Hi - I use IBS a lot and I keep seeing that pairwise ibs distances (in ibsMat) change slightly depending on what other samples are included, even when the same -sites are used. I thought that ibs computation is entirely pairwise and should not change if we add or remove other bams from the analysis? Misha

z0on commented 5 years ago

Hello folks - just resetting this issue to the top of email chain... It seems strange that pairwise ibsMat values depend on inclusion / exclusion of other samples, no? assuming the same -sites are used

nspope commented 5 years ago

Hey Misha,

The IBS computation is entirely pairwise. However, -doIBS 1 and -doIBS 2 both use pseudo-random numbers, though in different ways. The former picks a random base per site/sample and treats this as the sample's "state". The latter picks the most frequent base, except in the case of ties, where the tie is resolved randomly (this tiebreaker happens especially for low depth data). ANGSD chooses bases within a loop over samples nested within a loop over sites. With a given random seed, there is a fixed sequence of pseudo-random numbers. With the same seed and the same sites/samples, the results should be repeatable, because the sequence of psuedo-random numbers lines up with the exact same sequence of sites/samples. If you drop a sample, however, the site/sample sequence changes, and thus the result will be different even with a fixed seed.
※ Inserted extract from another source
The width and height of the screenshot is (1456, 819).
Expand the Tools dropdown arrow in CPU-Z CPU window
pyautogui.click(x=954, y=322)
As for the random seed: for -doIBS I am a tad confused where the seeding happens. In C++, std::rand() has a default seed, and the seeding functions srand() and srand48() are global. It looks to me like the relevant call to srand48() is in the bam reader, and the seed used is set by flag "-seed " (not documented I don't think). By default this is set to 0, so the same random number sequence should always be used unless a seed is specified. If the bam reader is never invoked (if data do not come from bams), then I assume the default seed for std::rand() is used (I think this is always 1). To confirm, could you please generate the IBS matrix with same sites/samples but a different choice for "-seed ": does the IBS matrix differ for both -doIBS 1 and -doIBS 2?

Nate

nspope commented 5 years ago

w.r.t request in my last sentence: I'm assuming you are using bams and not pre-generated VCF/GLF. From what I can tell from the source, setting "-seed" will not do anything if the bam reader is not invoked ... ? Will test when I get a chance

z0on commented 5 years ago

Hey Nate! great to hear familiar voice.

With the same seed and the same sites/samples, the results should be repeatable, because the sequence of psuedo-random numbers lines up with the exact same sequence of sites/samples. If you drop a sample, however, the site/sample sequence changes, and thus the result will be different even with a fixed seed.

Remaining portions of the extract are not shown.